**Exercise objective**.
In the copy, keep every word of the data below and none of its pictures.

──────

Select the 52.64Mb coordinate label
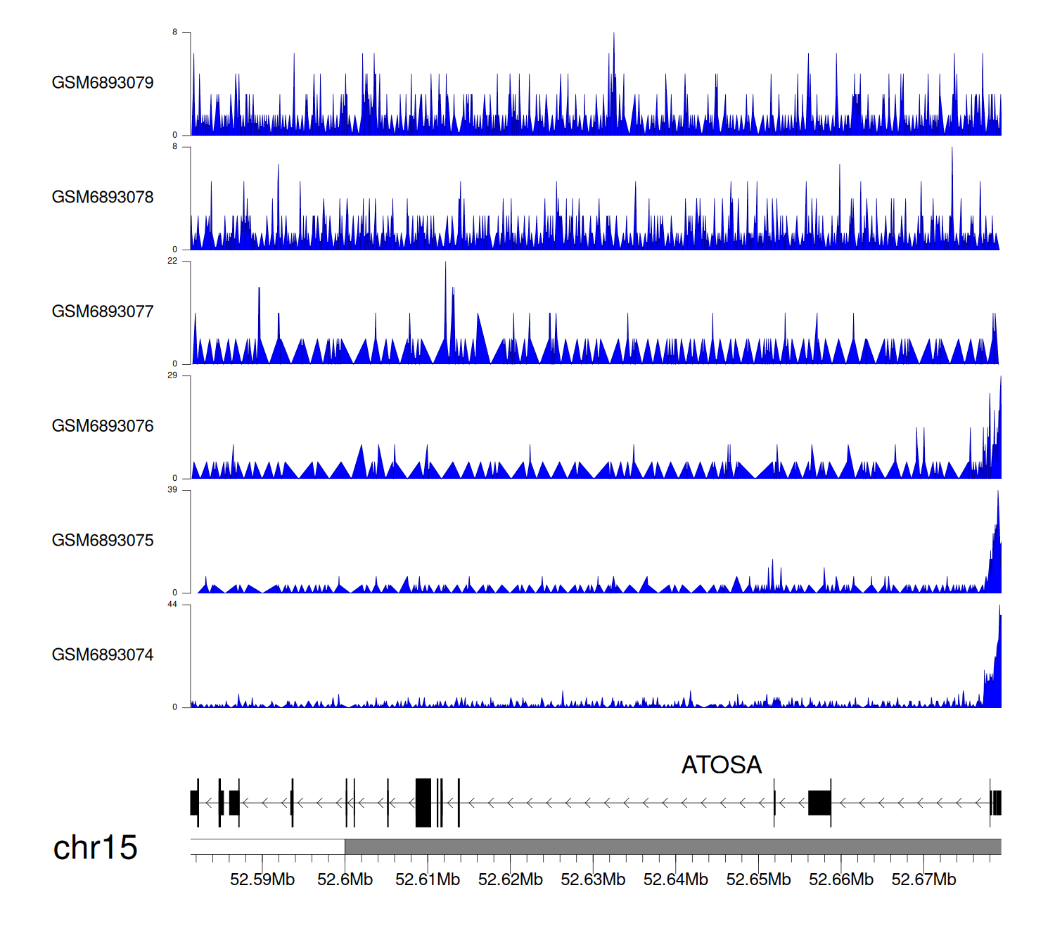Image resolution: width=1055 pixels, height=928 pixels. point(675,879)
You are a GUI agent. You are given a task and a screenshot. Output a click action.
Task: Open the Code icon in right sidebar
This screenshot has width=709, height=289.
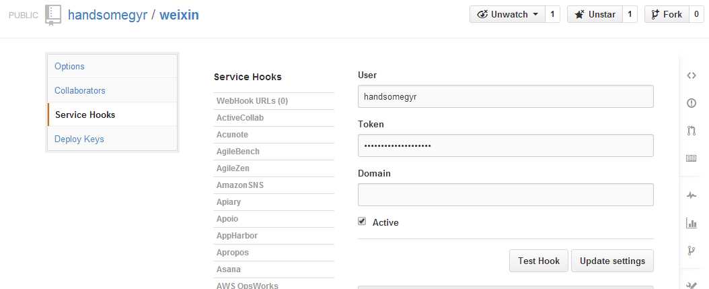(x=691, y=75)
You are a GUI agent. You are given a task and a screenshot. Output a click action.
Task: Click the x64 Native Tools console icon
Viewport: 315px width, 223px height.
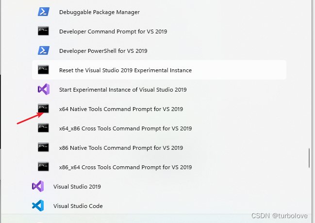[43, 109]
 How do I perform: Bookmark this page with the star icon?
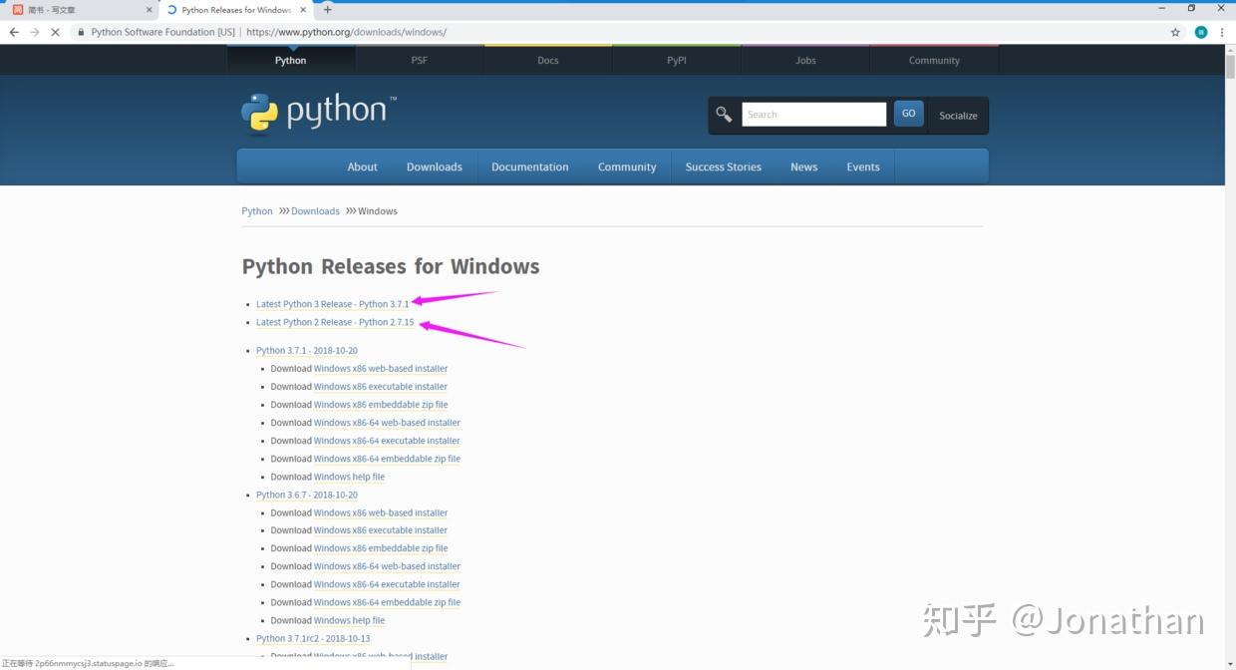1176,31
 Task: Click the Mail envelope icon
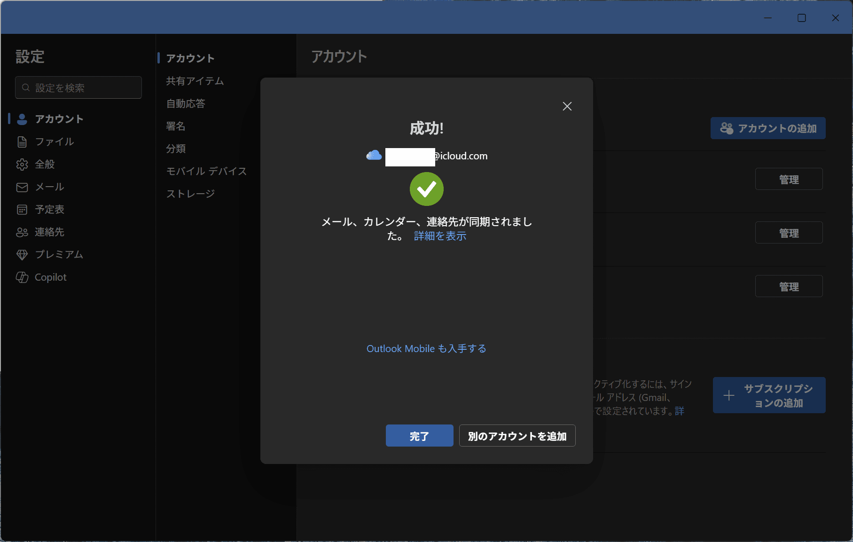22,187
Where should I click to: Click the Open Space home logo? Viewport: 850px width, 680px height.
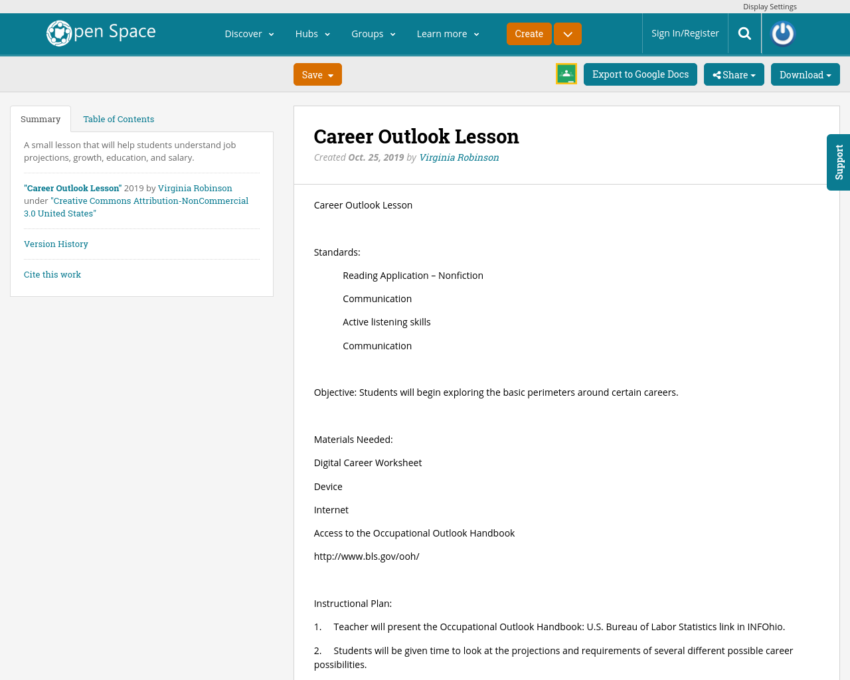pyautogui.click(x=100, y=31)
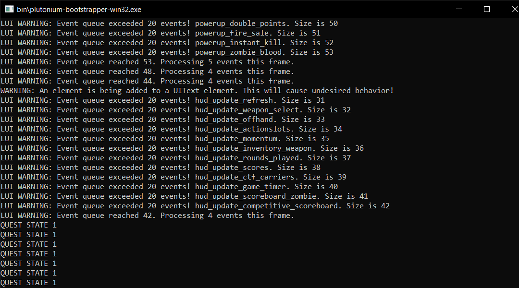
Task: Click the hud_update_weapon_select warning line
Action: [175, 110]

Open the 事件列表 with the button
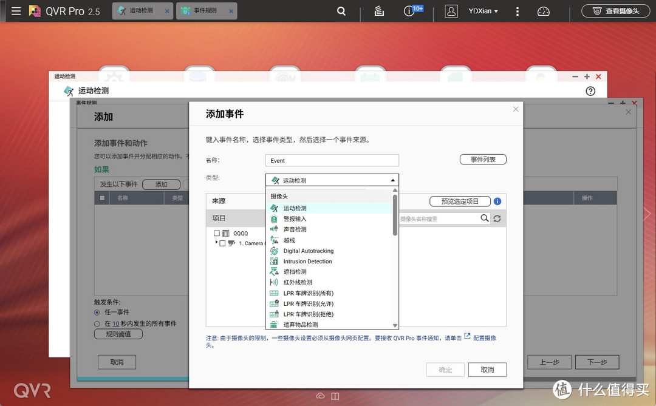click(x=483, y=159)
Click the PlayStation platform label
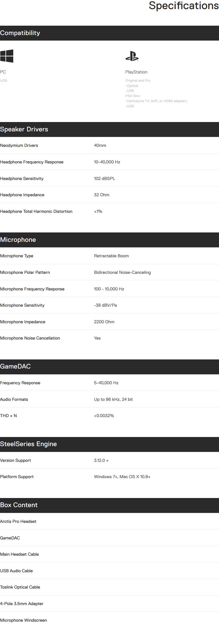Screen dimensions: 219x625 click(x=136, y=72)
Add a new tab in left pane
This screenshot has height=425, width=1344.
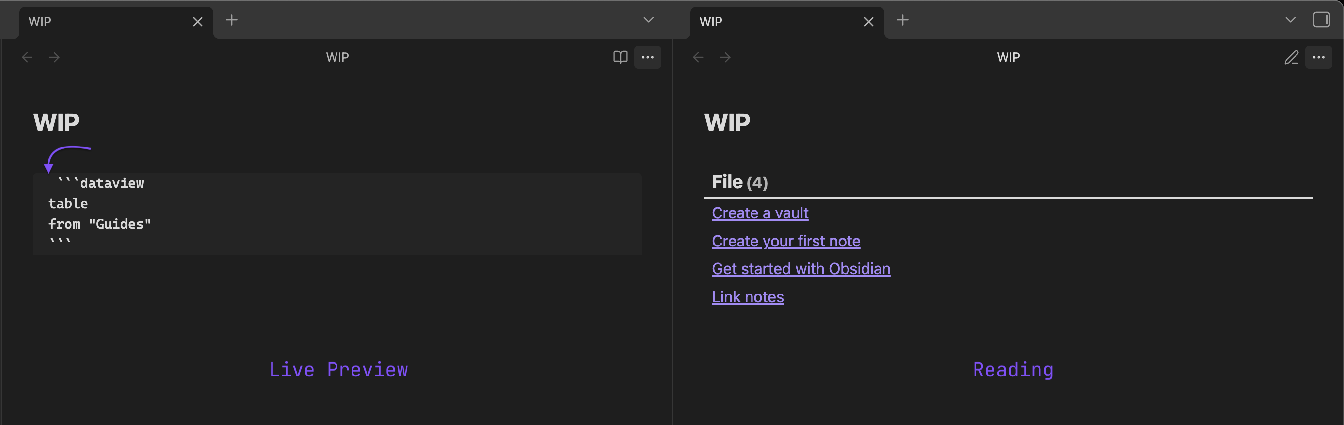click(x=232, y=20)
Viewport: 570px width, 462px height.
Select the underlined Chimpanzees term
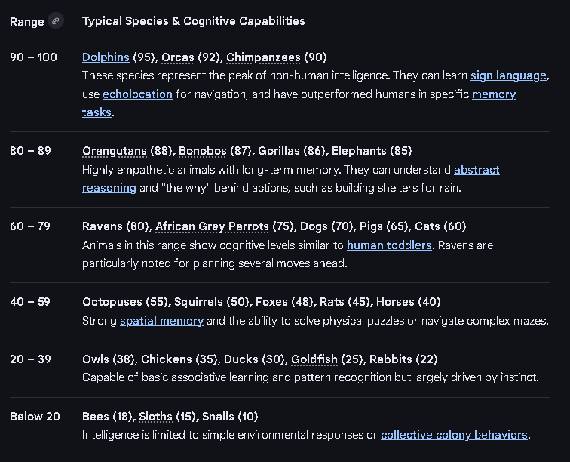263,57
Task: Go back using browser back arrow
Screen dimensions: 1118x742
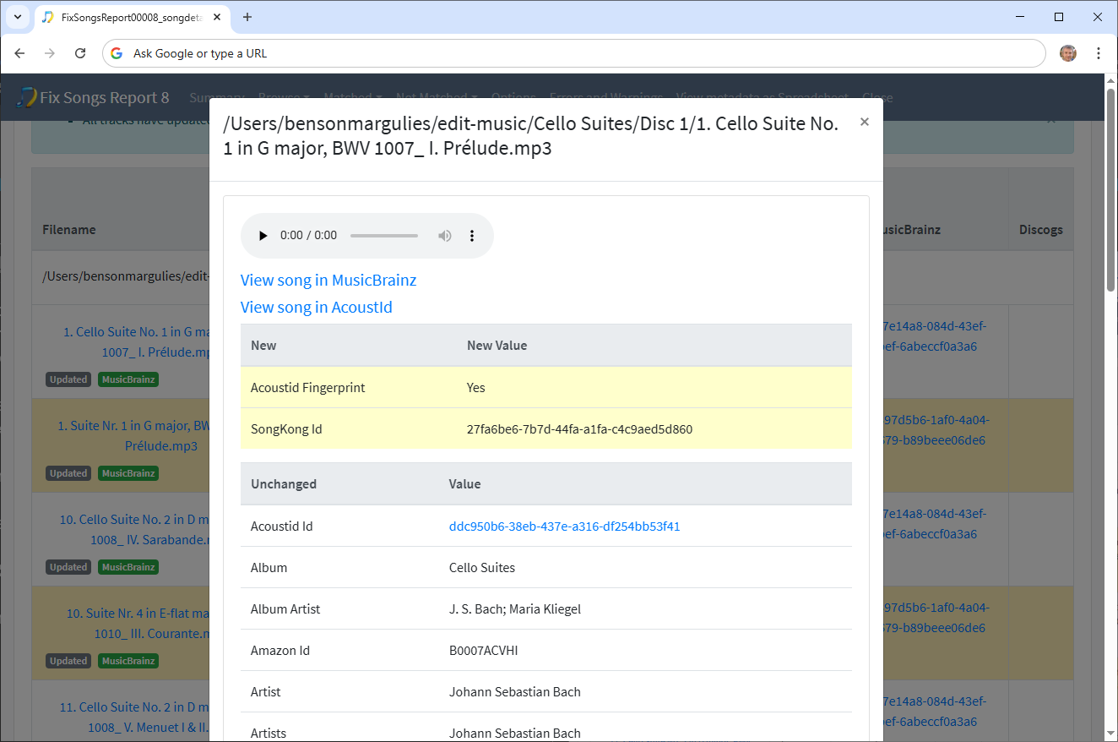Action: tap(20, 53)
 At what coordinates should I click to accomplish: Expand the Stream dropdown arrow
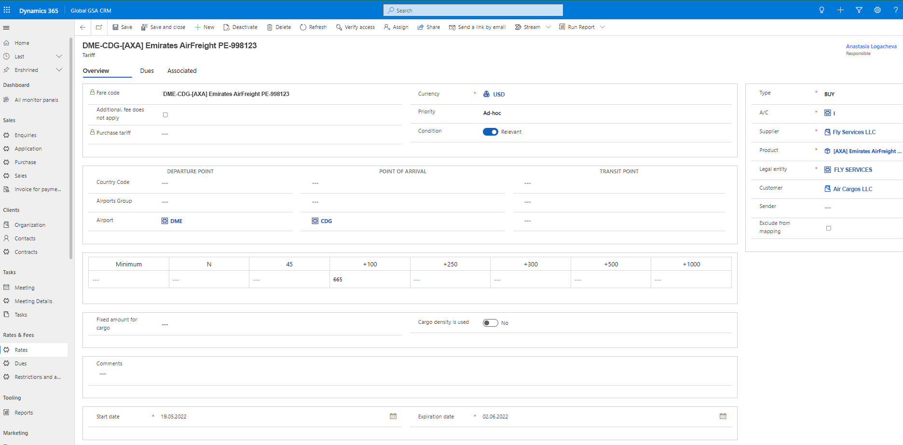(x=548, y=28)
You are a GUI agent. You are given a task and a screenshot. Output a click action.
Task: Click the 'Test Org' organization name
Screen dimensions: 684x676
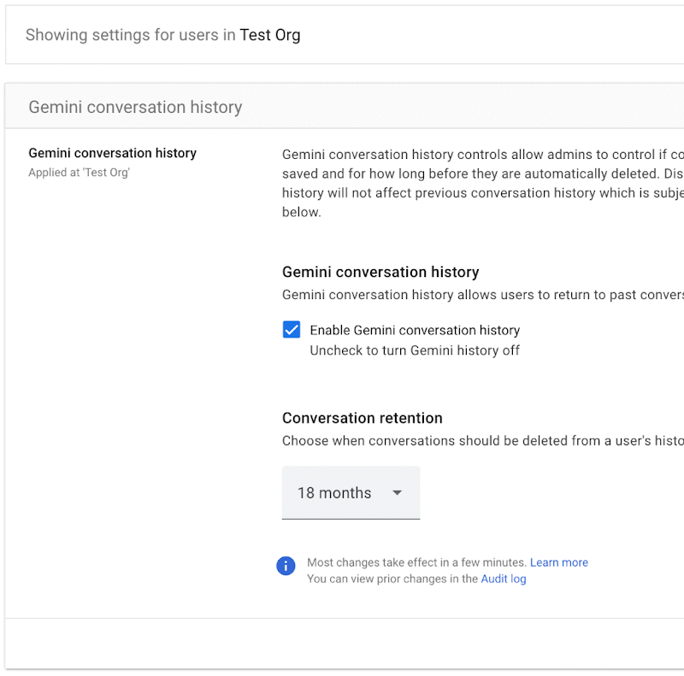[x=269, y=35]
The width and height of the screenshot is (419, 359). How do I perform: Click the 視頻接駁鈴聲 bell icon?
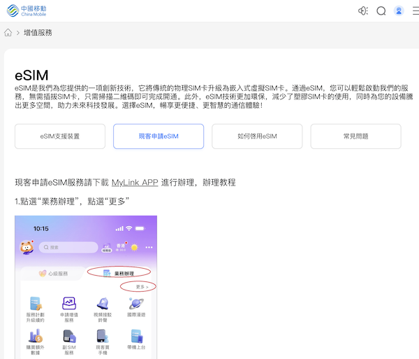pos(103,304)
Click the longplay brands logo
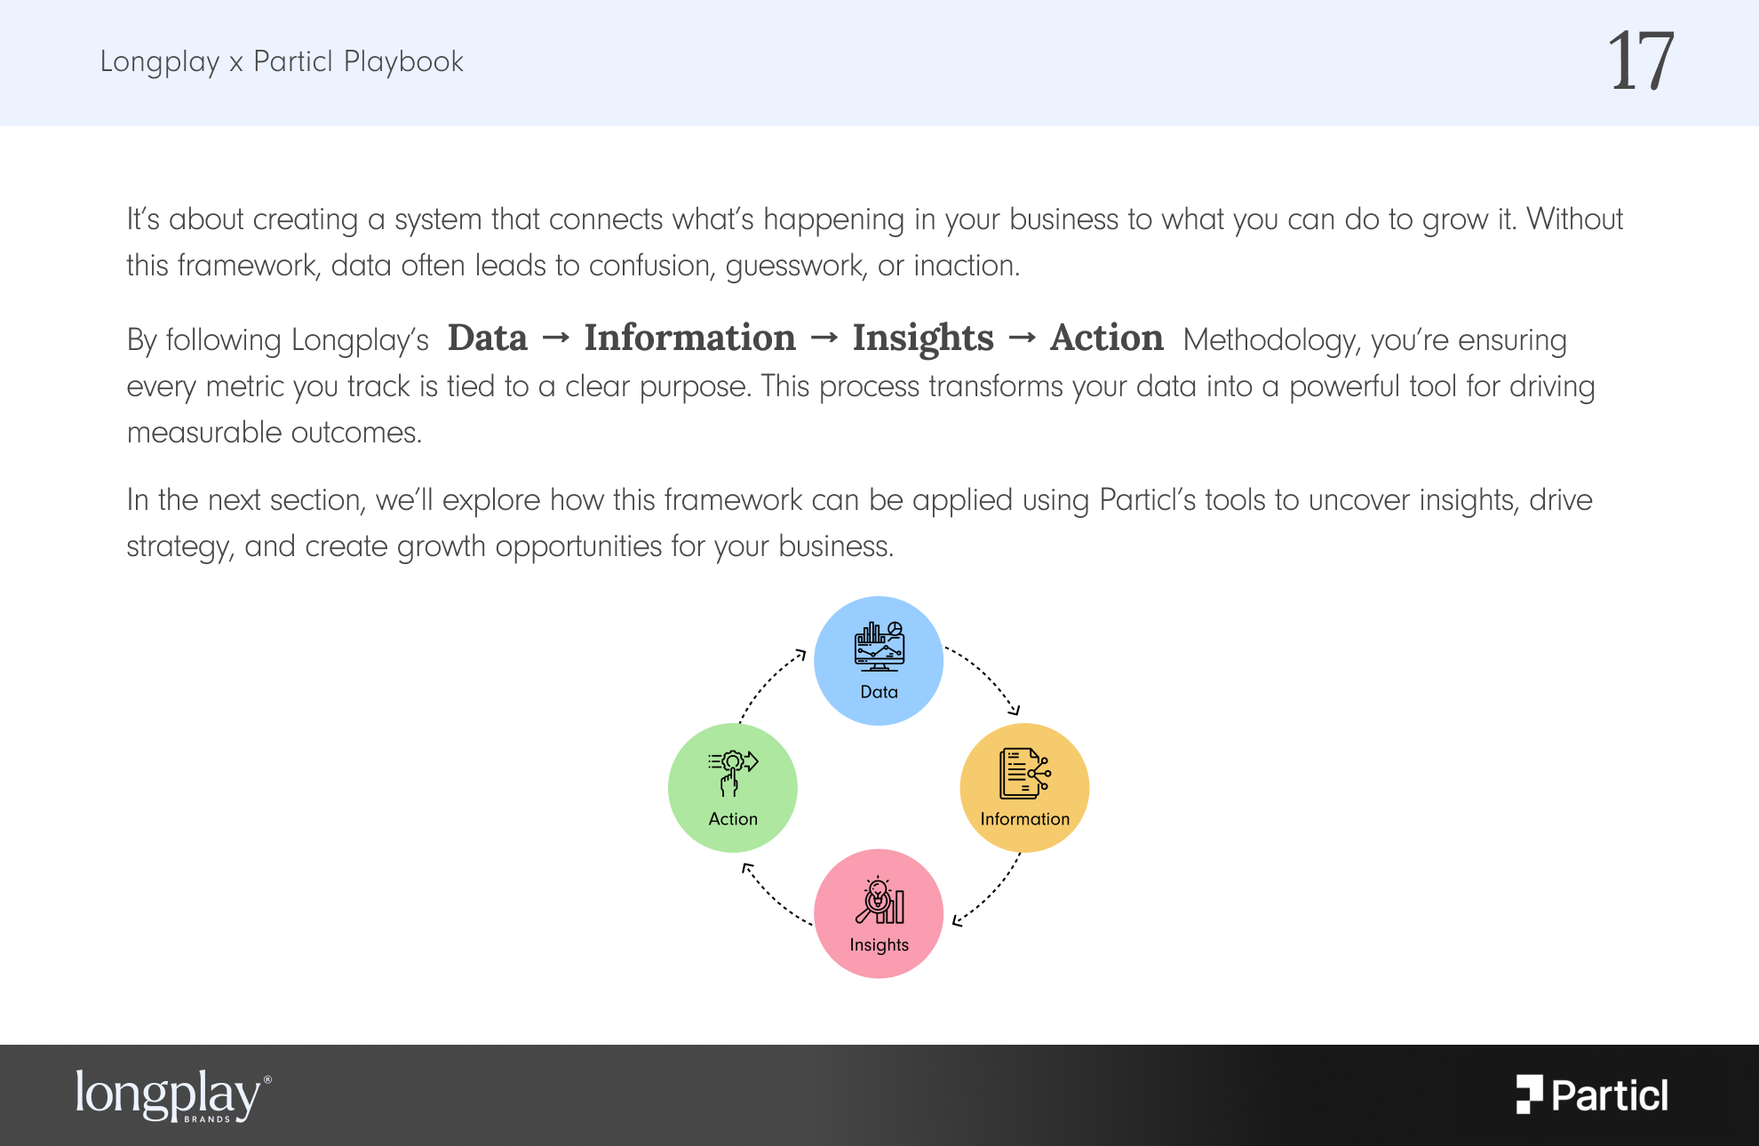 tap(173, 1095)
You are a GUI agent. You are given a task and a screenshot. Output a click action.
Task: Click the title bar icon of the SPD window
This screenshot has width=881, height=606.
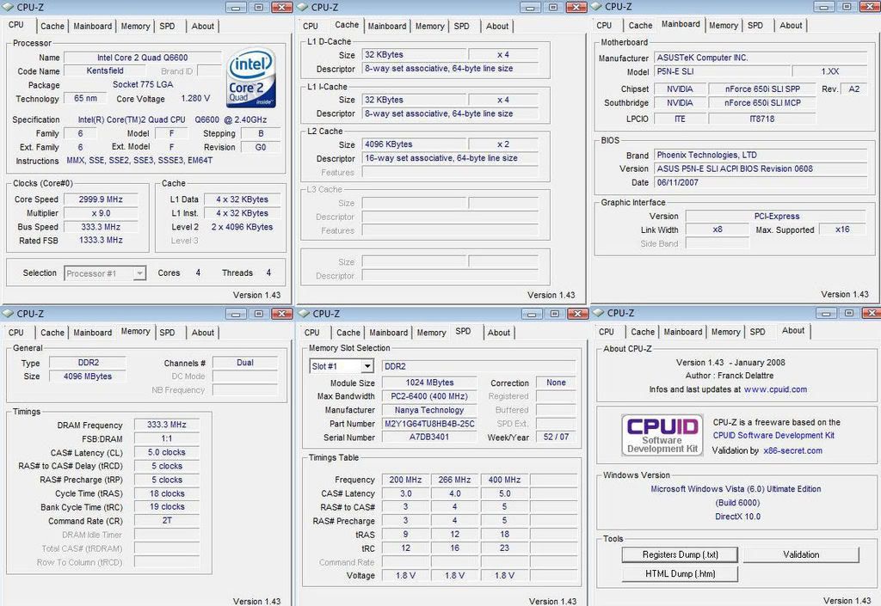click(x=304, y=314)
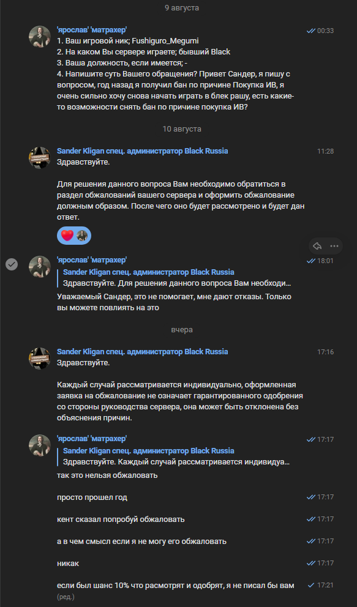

──────

**Solution for this problem**.
Select the 52.64Mb coordinate label
Image resolution: width=1055 pixels, height=928 pixels. point(675,879)
You are a GUI agent. You are given a task and a screenshot. Output a click action.
Task: Open the Code icon in right sidebar
This screenshot has width=709, height=289.
(x=691, y=75)
You are a GUI agent. You are given a task and a screenshot. Output a click action.
Task: Click the x64 Native Tools console icon
Viewport: 315px width, 223px height.
[43, 109]
 How do I perform: Bookmark this page with the star icon?
1176,31
 Task: Click the Mail envelope icon
22,187
Where should I click to: Click the Open Space home logo? Viewport: 850px width, 680px height.
pyautogui.click(x=100, y=31)
Task: Click the hud_update_weapon_select warning line
Action: [175, 110]

Open the 事件列表 with the button
click(x=483, y=159)
Click the PlayStation platform label
Screen dimensions: 219x625 click(x=136, y=72)
Add a new tab in left pane
This screenshot has height=425, width=1344.
click(x=232, y=20)
Viewport: 570px width, 462px height.
Select the underlined Chimpanzees term
263,57
Task: Go back using browser back arrow
Screen dimensions: 1118x742
Action: tap(20, 53)
 At what coordinates should I click to accomplish: Expand the Stream dropdown arrow
(x=548, y=28)
You are a GUI agent. You are given a task and a screenshot. Output a click action.
Task: Click the 'Test Org' organization name
Screen dimensions: 684x676
[x=269, y=35]
The width and height of the screenshot is (419, 359). How do I perform: Click the 視頻接駁鈴聲 bell icon?
pos(103,304)
Click the longplay brands logo
 tap(173, 1095)
You are a GUI agent. You are given a task and a screenshot. Output a click action.
Task: Click the title bar icon of the SPD window
This screenshot has width=881, height=606.
click(x=304, y=314)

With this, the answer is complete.